→ **What you are asked to do**
All of the data below should be repeated exactly. Pictures should not be included.

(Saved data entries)
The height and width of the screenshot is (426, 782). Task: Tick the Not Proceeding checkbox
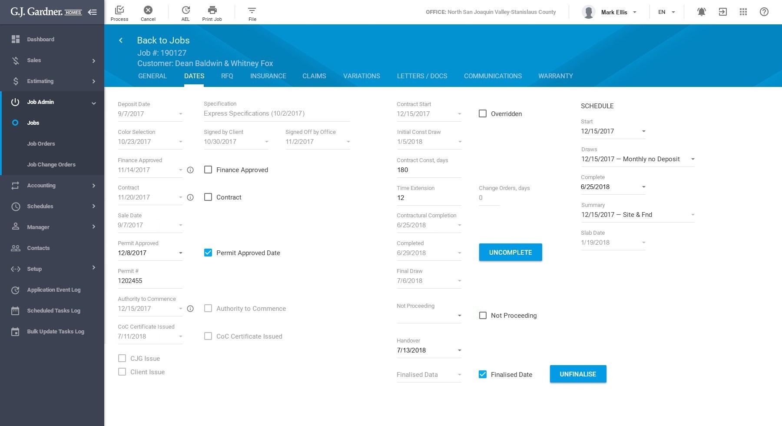pos(483,315)
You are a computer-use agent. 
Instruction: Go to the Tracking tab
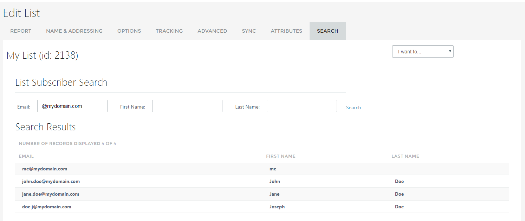click(169, 31)
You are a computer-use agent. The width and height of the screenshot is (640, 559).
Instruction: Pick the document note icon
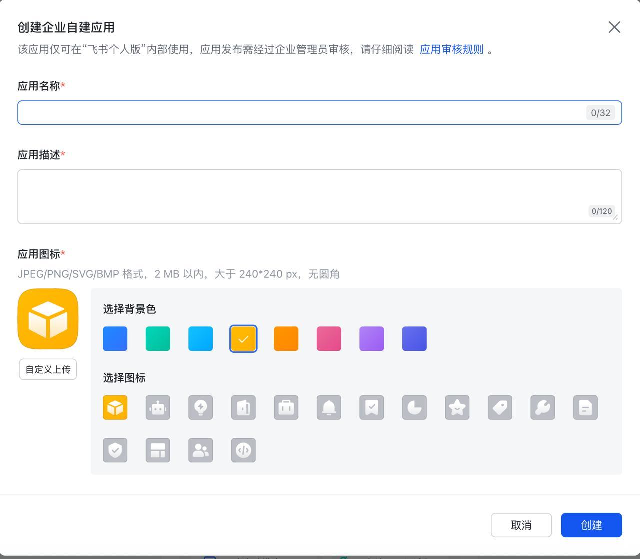585,408
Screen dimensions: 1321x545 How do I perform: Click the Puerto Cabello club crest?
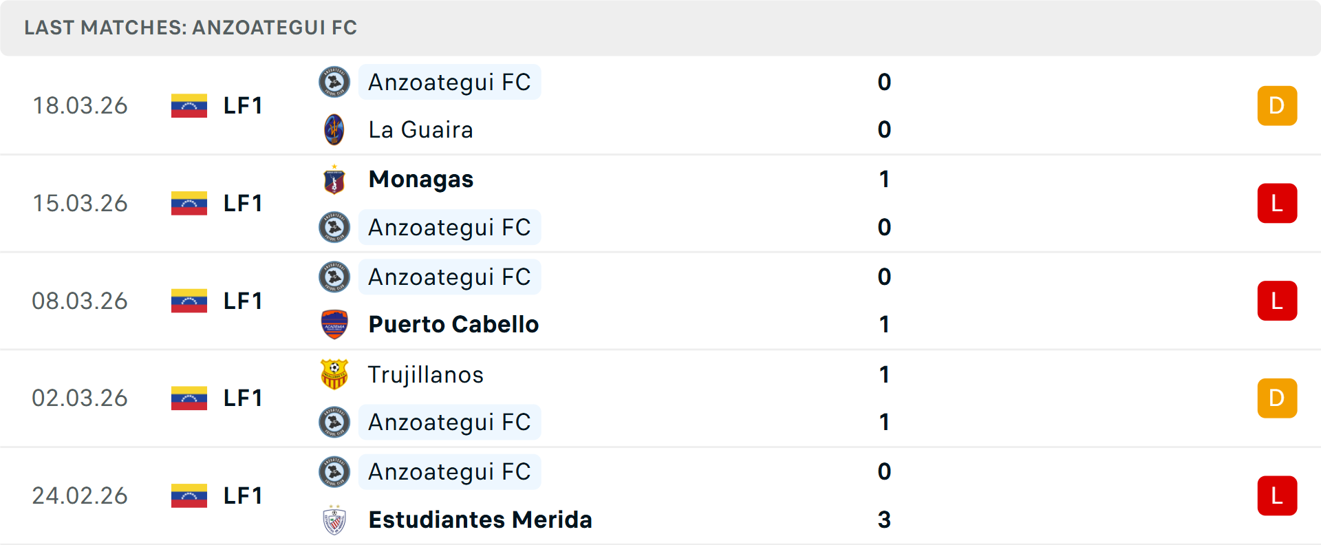(334, 324)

→ **Exercise answer**
The height and width of the screenshot is (426, 782). Task: Tick the Not Proceeding checkbox
pos(483,315)
You are a computer-use agent. 
Instruction: Go to the Tracking tab
click(169, 31)
You are a computer-use agent. The width and height of the screenshot is (640, 559).
Instruction: Pick the document note icon
585,408
Screen dimensions: 1321x545 How do I perform: Click the Puerto Cabello club crest?
(334, 324)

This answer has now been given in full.